JoshJDSS

This summer it was all looking very promising: there was a media storm when England won a bronze medal in the Women’s Football World Cup, the Women’s Boat Race was shown on live TV for the first time, and at Wimbledon all anyone could talk about was the Serena Slam. Fast-forward a few months and the reality of the gender imbalance in sports coverage is showing through once more. The media success of the Women’s World Cup, which was for a while a source of hope for equality, petered out soon after it started. A quick check of the BBC Sport homepage shows that only two of the 44 articles currently featured are about women’s sport, and on the ITV Sport homepage no women’s sport is mentioned. This omission of a gender that represents 51 per cent of the world’s population is frankly shocking. These women work themselves to the bone to achieve excellence in their sport and when they get there, they get no recognition for it.

The problem is not only in the inferior quantity of women’s sports coverage, but also in the content. According to research, in sports journalism men tend to be referred to by their surname and women by their first name. Equally, in the names of sports teams alone, men are called men, but women, girls. This treatment presents men as more professional figures, worthy of respect, while the women are belittled and denigrated.

Behind the camera and the pen, the same issue remains. There is a major lack of female sports reporters. for example, at the BBC, for example, two-thirds of sports anchors are male. Even women who manage to break through are discriminated against: sports reporter Charlie Webster has described how she “would wager that almost every female broadcaster has received a ‘get back in the kitchen’ comment. […] Such comments are all part of the job for women.”

So how has the sports media industry got itself into such a gender-imbalanced mess? The major problem lies in the fact that men have a much longer history of participation in sport. People can’t stop seeing women as newcomers, and therefore treat them as such; that is, with less respect. People are ignoring the sheer talent, dedication and success of women in sport – why shouldn’t women receive the credit they deserve?

There is also a business side to the issue: demand increases supply and vice versa, creating a cycle for the snowballing of a sport’s popularity, provided it gets that initial burst of coverage or demand from the public. The problem is that most women’s sports have never had this initial burst, meaning that demand for it never really gets off the ground.

The lack of coverage has a devastating effect on the world of women’s sports, which receive less money in sponsorship because the sponsors receive less visibility than with the same men’s sport. And with less money to invest in their sports, their achievement is limited. Jo Bostok, co-founder and trustee of the Women’s Sport Trust, rightly highlights: “When women can’t see other women actively participating in sport, getting funded to do so and receiving media coverage when they excel – that’s a problem. […] I am utterly convinced about the value and importance of visible, diverse role models.” With less coverage of women’s sport there is less inspiration for young talent, depriving these potential sports stars of the stimulus for growth, and thus preventing the expansion of the sport as a whole.

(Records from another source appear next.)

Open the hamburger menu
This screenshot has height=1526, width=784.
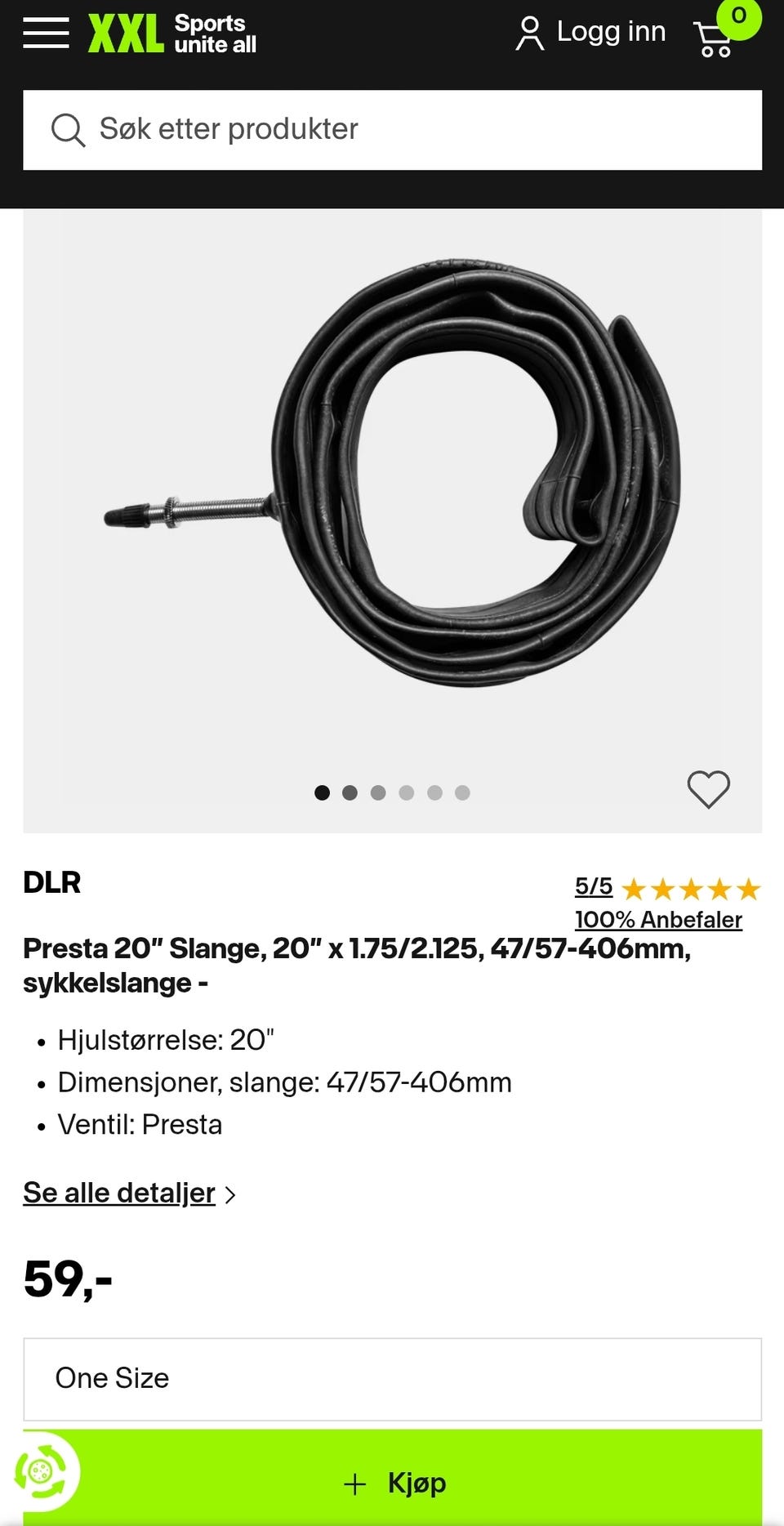(x=46, y=33)
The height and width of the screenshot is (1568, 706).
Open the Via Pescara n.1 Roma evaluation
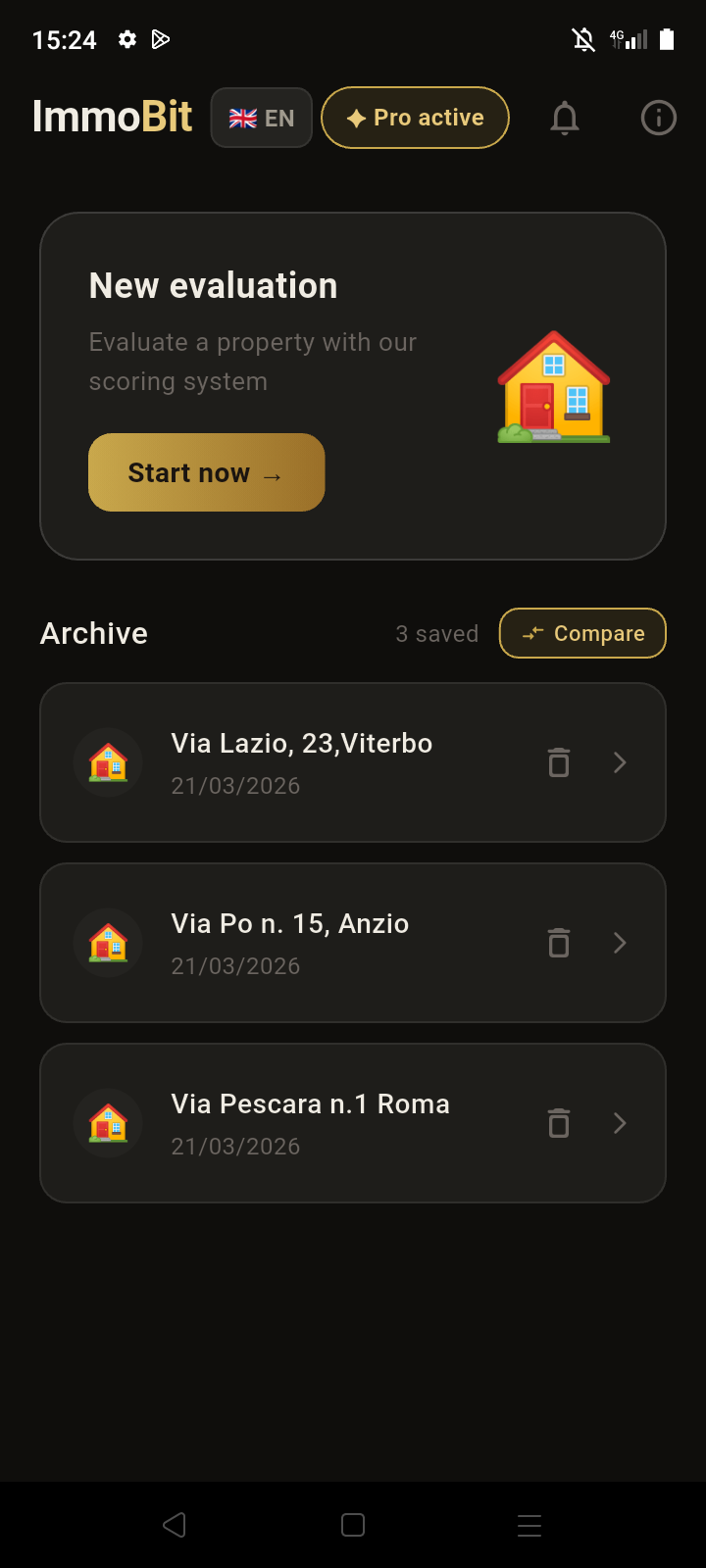(x=310, y=1122)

However, to give credit where credit is due, coverage of women’s sports is definitely improving. The BBC now has its first female Director of Sport in Barbara Slater. In 2014, Sky Sports showed women’s sports programmes on 260 days of the year, up 30 per cent on the previous year. It’s not 50-50 yet, but it is certainly closer than before.

This programme of improvements will be a slow process; an industry with its foundations submerged in years of sexism is bound to take significant time to change. What we must try to do as individuals is to get behind women’s sport as much as possible. We must create the demand so that we get the supply.